It has been quite a while since I haven’t written anything about Taoism, particularly the Tao Te Ching, which as many might know is by far the quintessential collection of wisdom teachings we have not only in Taoist philosophy, but possibly throughout human history.
I want to keep this post short. The intention is to allow more space to contemplate on the piece I have chosen from the Tao Te Ching rather than using too much the language and analytical part of the brain by reading a long text.
The below is from the 36th verse of the Tao Te Ching:
That which shrinks
Must first expand
That which fails
Must first be strong
That which is cast down
Must first be raised
There must be giving
This is called perception of the nature of things
soft and weak overcome hard and strong
The first message that comes to me while reading this verse of the Tao Te Ching is the complementarity of opposites which is also a central theme in the Taoist philosophy most famously iconised with the yin and yang – the complementary balancing forces that work throughout all levels of the Cosmos, including our lives.
I feel that the verse is calling for a clearer perception, and perspective, on the nature of things. In our ‘normal’ way of seeing things we tend to overlook how seemingly opposite qualities and forces work harmoniously together, often coming together in cycles where one aspect follows its opposite but complementary quality. That which is now shrinking had to pass through a natural cycle of expansion first and so on. In this particular example, expansion does not happen all the time. There must necessary be periods of contraction.

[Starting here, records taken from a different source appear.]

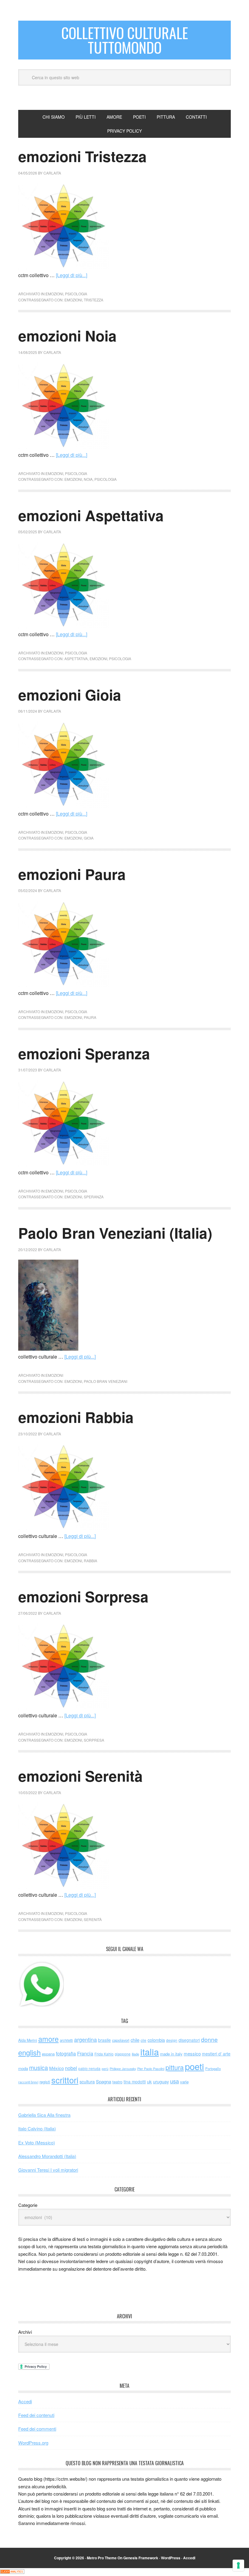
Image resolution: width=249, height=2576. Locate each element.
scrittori (64, 2080)
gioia (89, 837)
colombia (156, 2040)
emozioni (54, 293)
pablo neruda (89, 2068)
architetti (66, 2040)
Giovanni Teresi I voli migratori (48, 2170)
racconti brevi (28, 2081)
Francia (85, 2053)
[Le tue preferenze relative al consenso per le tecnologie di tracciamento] (238, 2565)
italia (149, 2051)
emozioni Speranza (84, 1053)
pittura (174, 2067)
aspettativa (76, 658)
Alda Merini (27, 2040)
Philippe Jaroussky (123, 2068)
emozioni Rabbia (76, 1417)
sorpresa (94, 1740)
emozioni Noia (67, 335)
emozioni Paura (72, 874)
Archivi (25, 2332)
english (29, 2052)
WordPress (170, 2558)
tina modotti (135, 2082)
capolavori (120, 2040)
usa (174, 2081)
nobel (71, 2068)
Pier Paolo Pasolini (150, 2068)
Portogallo (213, 2068)
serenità (93, 1919)
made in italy (171, 2054)
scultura (87, 2081)
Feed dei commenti (37, 2428)
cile (143, 2040)
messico (192, 2053)
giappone (123, 2053)
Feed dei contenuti (36, 2415)
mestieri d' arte (216, 2054)
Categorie (27, 2205)
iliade (135, 2054)
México (56, 2068)
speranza (94, 1196)
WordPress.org (33, 2442)
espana (48, 2054)
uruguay (161, 2081)
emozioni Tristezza (82, 156)
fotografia (66, 2053)
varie (184, 2082)
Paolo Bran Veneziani (105, 1381)
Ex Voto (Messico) (36, 2142)
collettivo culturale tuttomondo (124, 40)
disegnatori (189, 2040)
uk (149, 2081)
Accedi (25, 2401)
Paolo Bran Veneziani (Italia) (115, 1232)
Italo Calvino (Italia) (37, 2128)
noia (88, 479)
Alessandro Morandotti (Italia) (47, 2156)
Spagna (103, 2081)
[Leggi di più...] (71, 275)
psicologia (76, 293)
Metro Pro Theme (102, 2558)
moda (23, 2068)
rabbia (90, 1560)
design (171, 2040)
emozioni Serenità (80, 1775)
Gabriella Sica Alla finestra (44, 2115)
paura (90, 1017)
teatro (117, 2082)
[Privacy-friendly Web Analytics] (12, 2571)
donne (209, 2039)
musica (38, 2067)
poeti (194, 2066)
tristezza (93, 299)
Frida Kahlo (104, 2053)
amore (48, 2039)
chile (135, 2040)
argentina (85, 2039)
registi (44, 2082)
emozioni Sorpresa (83, 1596)
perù (105, 2068)
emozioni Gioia (69, 694)
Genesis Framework (140, 2558)
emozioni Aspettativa (91, 515)
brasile (104, 2040)
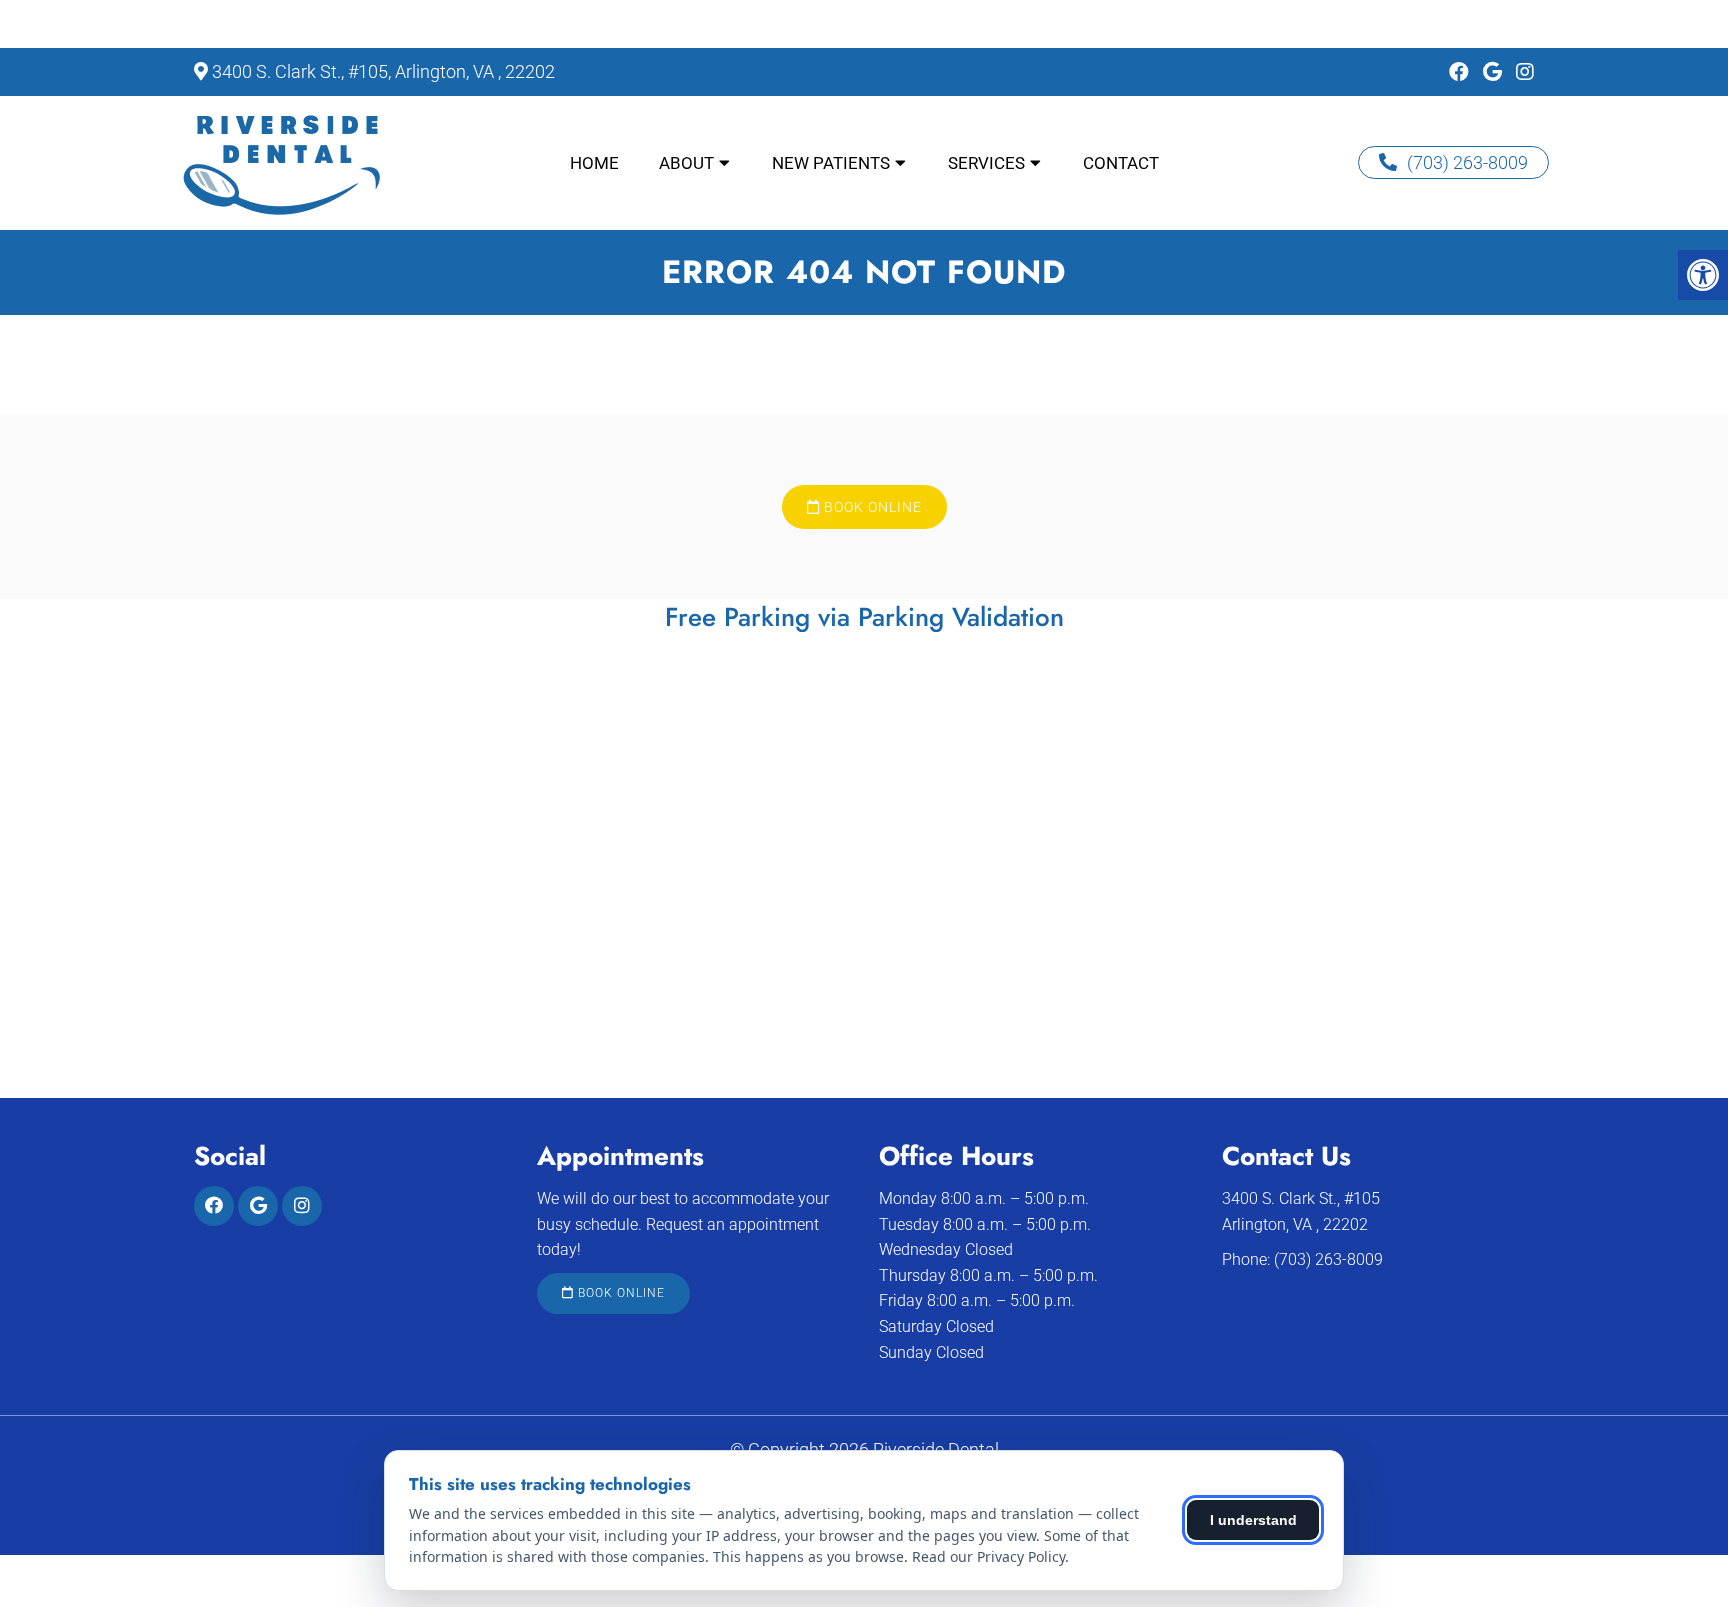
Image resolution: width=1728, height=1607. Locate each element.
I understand (1253, 1520)
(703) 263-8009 (1467, 162)
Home (594, 163)
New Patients (831, 163)
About (686, 163)
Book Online (871, 507)
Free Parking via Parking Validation (864, 617)
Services (986, 163)
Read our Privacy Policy (988, 1556)
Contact (1121, 163)
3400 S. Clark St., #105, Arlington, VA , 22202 (383, 71)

As always, the messages in the Tao Te Ching have multiple levels of meaning and wisdom embedded in the most parsimonious way possible. Another understanding brings to our attention a hidden lesson in life – that of impermanence and attachment. When things start going good or bad, we tend to perceive it as being constant and perpetual. Good times will go on forever and bad times will seal our fate till eternity. And of course this is obviously not so yet this way of seeing things bring suffering, disappointment and frustration. The Tao Te Ching loves to point out these obvious oversights and explains the real nature of things through contradiction or paradox so we can correct our perspective.
So therefore, one has to take a more natural stand in line with how the Universe really works. Understand its cycles and rhythms and that what we perceive as being so, is only part of a natural cycle that will come to an end before starting a new one.
Life and time, as the ancient have known before us, is cyclical. Our modern day view tends to see life in a linear and fixed fashion.